A scuola mi odiano, vorrebbe dirle. I suoi compagni la ignorano perché è gracile e troppo alta, con la pelle incredibilmente chiara, le vene bluastre visibili sui polsi e sul collo. Non è malata, ma nessuno vuole sedersi accanto a lei durante il pranzo e si allontanano appena la vedono arrivare. Ad Aase questo loro atteggiamento non interessa, non più. Quando era più piccola ne soffriva terribilmente, perciò si rifugiava nella natura, la sua unica amica. Ascoltava il canto del vento tra le fronde, con gli occhi chiusi e le labbra incurvate in un sorriso audace, e il bosco rispondeva sempre. Sempre. In quei momenti sentiva un brivido di beatitudine lungo la schiena, i sensi vibranti, le lacrime secche sulle guance. Questo, prima di conoscere Lhase e farlo entrare nella sua vita. Adesso, il ragazzo gitano e ribelle rappresenta la parte più importante di lei, quella vera, quella che racchiude l’istinto più puro.

Lhase non è mai triste, invece: lui ride alla vita e al miracolo che l’ha messo al mondo, urla la sua felicità alla montagna, alle piante, all’acque del lago di Floen, gelate anche in estate, ma per quello così suggestive. Lhase adora immergere i piedi in quel liquido cristallino, si sente vivo, le terminazioni nervose in movimento, le dita intorpidite. Gli è proibito andare così lontano dal campo da solo, ma lui è un guerriero e, con i suoi sandali usurati dal tanto camminare, può andare ovunque voglia. La terra vibra di suoni, come il suo cuore nomade. La libertà è sacra: vive nel nucleo della montagna, nel ghiacciaio che la sovrasta, nel cielo, e nella folta criniera di un cavallo. La libertà si ridesta ogni volta che suo padre suona il flauto per intrattenere i piccoli intorno al fuoco. La libertà è quello che fa del popolo rom quello che è.

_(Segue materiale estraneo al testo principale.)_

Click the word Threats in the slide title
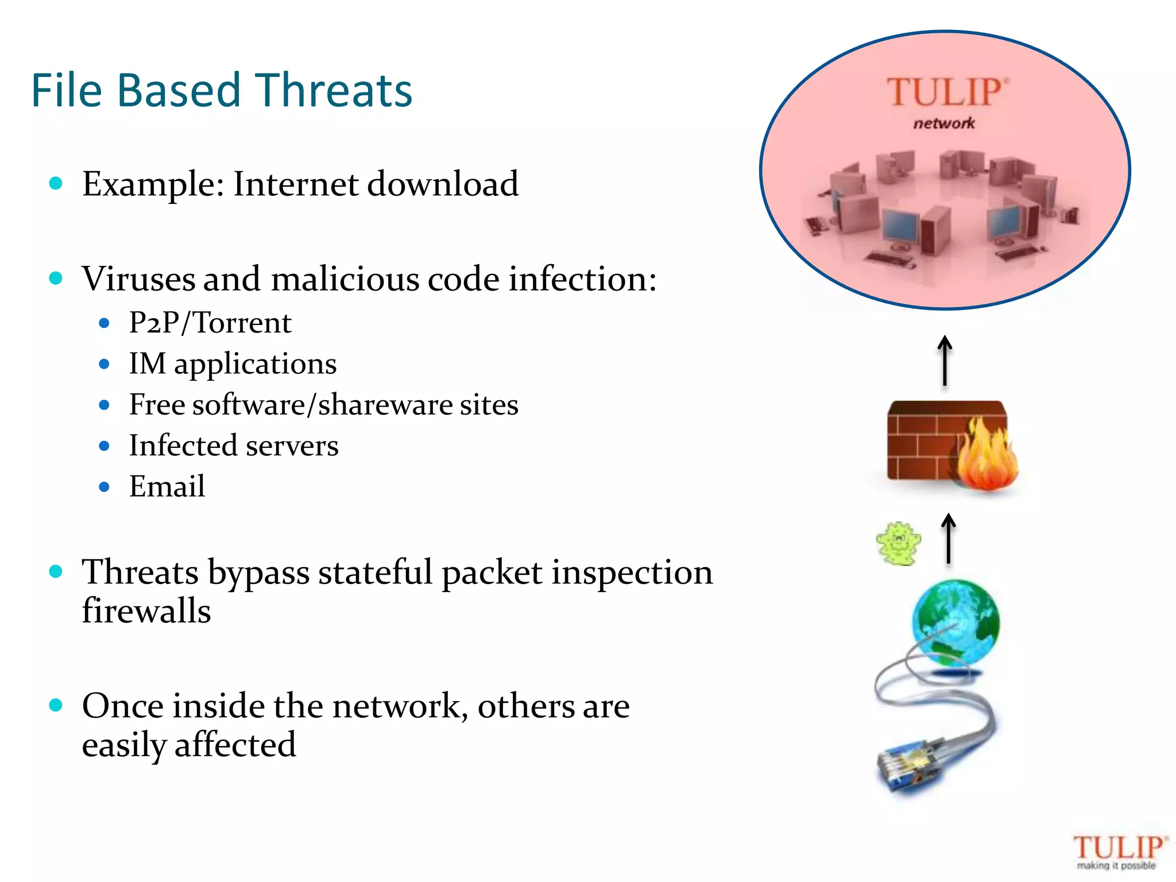pyautogui.click(x=333, y=91)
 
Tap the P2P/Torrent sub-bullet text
pyautogui.click(x=210, y=323)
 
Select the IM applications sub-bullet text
pyautogui.click(x=233, y=364)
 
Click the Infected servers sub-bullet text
pyautogui.click(x=234, y=446)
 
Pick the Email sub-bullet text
pyautogui.click(x=167, y=487)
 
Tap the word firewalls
pyautogui.click(x=146, y=610)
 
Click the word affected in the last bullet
pyautogui.click(x=235, y=745)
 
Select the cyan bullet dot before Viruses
pyautogui.click(x=56, y=278)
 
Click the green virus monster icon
pyautogui.click(x=899, y=543)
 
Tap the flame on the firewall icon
pyautogui.click(x=986, y=457)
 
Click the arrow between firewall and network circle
pyautogui.click(x=945, y=361)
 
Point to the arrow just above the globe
pyautogui.click(x=949, y=539)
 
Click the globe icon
pyautogui.click(x=956, y=623)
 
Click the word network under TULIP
pyautogui.click(x=944, y=123)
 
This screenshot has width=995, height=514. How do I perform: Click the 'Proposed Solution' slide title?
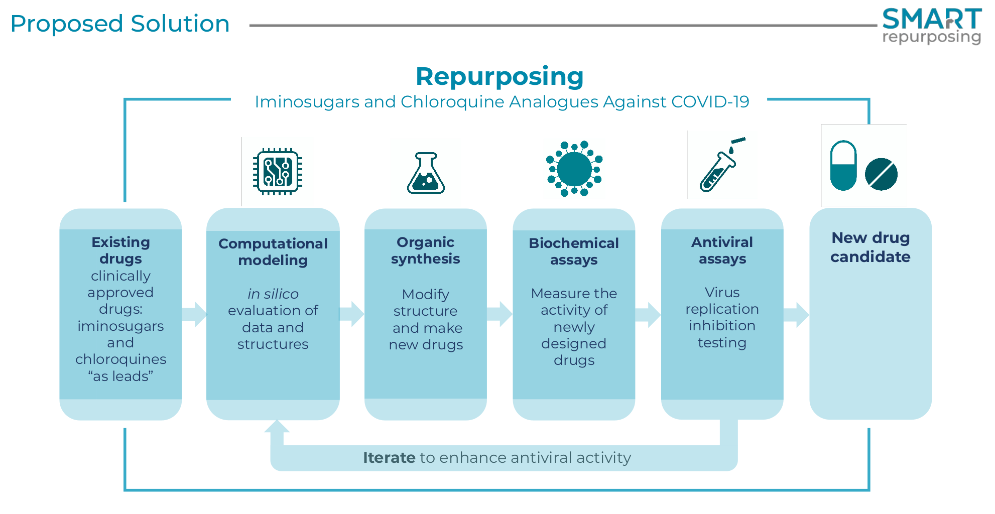tap(120, 24)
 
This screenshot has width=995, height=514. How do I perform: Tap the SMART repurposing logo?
tap(931, 26)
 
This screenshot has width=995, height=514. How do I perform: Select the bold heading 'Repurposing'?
tap(500, 77)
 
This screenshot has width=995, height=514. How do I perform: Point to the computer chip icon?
tap(278, 172)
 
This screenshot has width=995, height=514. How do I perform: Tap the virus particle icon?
tap(574, 169)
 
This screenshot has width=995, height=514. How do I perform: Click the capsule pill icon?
tap(843, 166)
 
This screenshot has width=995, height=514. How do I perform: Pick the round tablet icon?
tap(881, 174)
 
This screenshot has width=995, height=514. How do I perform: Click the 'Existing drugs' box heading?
tap(120, 250)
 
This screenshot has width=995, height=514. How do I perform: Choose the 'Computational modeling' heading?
tap(273, 252)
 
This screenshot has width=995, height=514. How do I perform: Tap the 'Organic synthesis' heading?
tap(425, 250)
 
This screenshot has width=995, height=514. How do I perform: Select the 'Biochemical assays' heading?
tap(574, 251)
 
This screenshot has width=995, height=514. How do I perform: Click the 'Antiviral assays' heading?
tap(722, 250)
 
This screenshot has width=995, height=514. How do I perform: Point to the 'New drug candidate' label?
tap(870, 247)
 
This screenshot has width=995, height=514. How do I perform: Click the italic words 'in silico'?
tap(273, 294)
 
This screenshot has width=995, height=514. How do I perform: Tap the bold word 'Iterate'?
tap(389, 458)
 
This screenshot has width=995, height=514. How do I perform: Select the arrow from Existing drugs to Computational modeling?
tap(194, 315)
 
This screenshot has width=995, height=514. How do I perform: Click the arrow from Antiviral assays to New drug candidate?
tap(796, 315)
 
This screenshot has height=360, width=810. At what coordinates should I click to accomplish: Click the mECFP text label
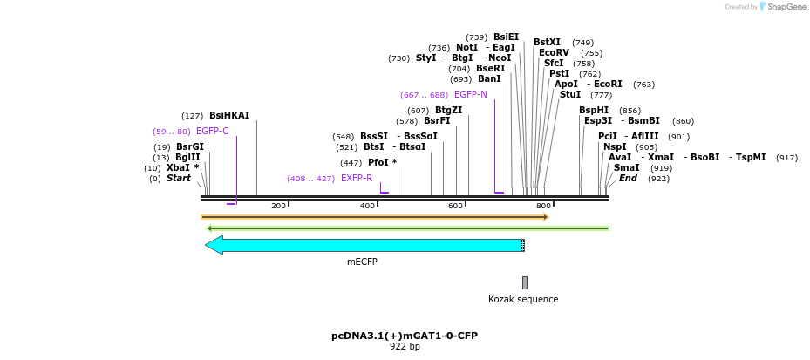coord(361,261)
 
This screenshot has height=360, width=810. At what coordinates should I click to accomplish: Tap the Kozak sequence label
coord(523,299)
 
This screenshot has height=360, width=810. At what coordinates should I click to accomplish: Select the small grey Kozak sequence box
coord(525,282)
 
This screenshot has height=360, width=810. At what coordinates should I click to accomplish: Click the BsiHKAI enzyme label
coord(229,115)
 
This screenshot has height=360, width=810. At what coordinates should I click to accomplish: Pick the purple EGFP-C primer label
coord(212,132)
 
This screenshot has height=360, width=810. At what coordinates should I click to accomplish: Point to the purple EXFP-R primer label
coord(357,179)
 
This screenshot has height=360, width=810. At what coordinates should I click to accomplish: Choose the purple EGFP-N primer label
coord(471,94)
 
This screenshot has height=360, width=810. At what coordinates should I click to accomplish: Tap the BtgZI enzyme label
coord(448,110)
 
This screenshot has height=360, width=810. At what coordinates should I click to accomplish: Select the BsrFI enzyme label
coord(437,121)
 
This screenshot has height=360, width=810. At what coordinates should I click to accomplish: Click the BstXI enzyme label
coord(548,42)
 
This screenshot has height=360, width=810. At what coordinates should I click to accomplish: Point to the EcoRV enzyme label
coord(554,52)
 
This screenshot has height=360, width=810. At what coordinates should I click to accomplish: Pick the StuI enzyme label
coord(570,94)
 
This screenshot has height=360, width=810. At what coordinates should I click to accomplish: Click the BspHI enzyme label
coord(594,110)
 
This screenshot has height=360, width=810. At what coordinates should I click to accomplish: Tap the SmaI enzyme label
coord(626,167)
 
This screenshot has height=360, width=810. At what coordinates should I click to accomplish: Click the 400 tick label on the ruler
coord(368,206)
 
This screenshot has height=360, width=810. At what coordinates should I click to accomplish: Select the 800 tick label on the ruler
coord(544,206)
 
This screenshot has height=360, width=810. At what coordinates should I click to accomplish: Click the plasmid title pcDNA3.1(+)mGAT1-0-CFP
coord(405,336)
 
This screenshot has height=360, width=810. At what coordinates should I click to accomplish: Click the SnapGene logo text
coord(785,7)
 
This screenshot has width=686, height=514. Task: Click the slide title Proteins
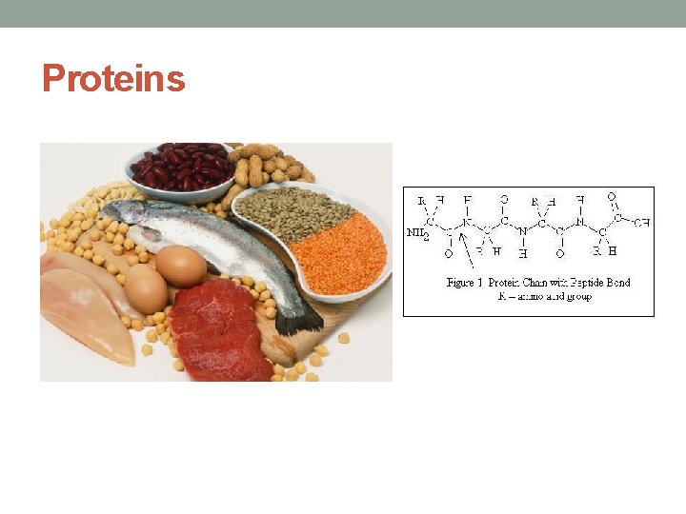(x=113, y=78)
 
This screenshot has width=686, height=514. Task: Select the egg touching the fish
(x=181, y=266)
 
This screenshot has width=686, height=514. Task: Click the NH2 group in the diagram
(x=417, y=232)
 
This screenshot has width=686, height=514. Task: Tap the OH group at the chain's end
(x=641, y=222)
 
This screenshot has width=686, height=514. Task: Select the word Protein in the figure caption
(x=508, y=282)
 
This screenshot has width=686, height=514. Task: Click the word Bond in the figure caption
(x=615, y=282)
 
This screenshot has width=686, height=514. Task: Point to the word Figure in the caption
(x=464, y=282)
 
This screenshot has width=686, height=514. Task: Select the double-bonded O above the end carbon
(x=611, y=197)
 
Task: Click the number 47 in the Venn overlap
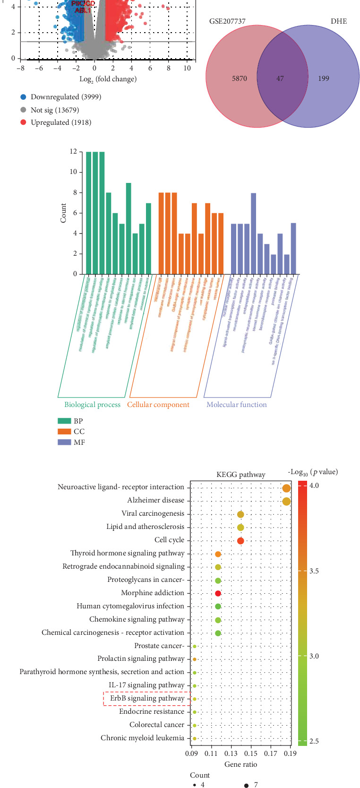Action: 280,78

Integrazione, multiculturalita’ sono tutte parole che sentiamo rimbalzare da una notizia all’altra ai telegiornali, sui quotidiani, ma sono solo parole vuote perchè gli episodi di razzismo e di intollereranza sono all’ordine del giorno, ovunque, nelle piccole e nelle grandi città. Chi è diverso viene visto come fonte di pericolo, non si va oltre le apparenze ma ci si ferma alla superficie, agli stereotipi, si giudica senza conoscere, si emettono sentenze senza sapere, senza approfondire, ci si sente minacciati per qualunque cosa.

Questo libro mi ha fatto riflettere molto sul rapporto che ci lega agli altri, sulla percezione che abbiamo di loro, sul concetto di normali e di differenza. Troppo spesso ci lasciamo andare a delle semplificazioni che non riescono a racchiudere la complessità della realtà  che ci circonda e siamo pronti ad erigere barriere e muri per proteggerci da fantomatici nemici, quando tendere una mano verso i nostri simili sarebbe il gesto più semplice e giusto da fare.

L’autrice

Irene Catocci vive in Maremma, circondata dalla natura, con il marito e le due figlie. Ama il caffè, cavalcare e parlare con il suo cane come se fosse un essere umano. Laureata in archeologia, adesso la scrittura è diventata la sua vita.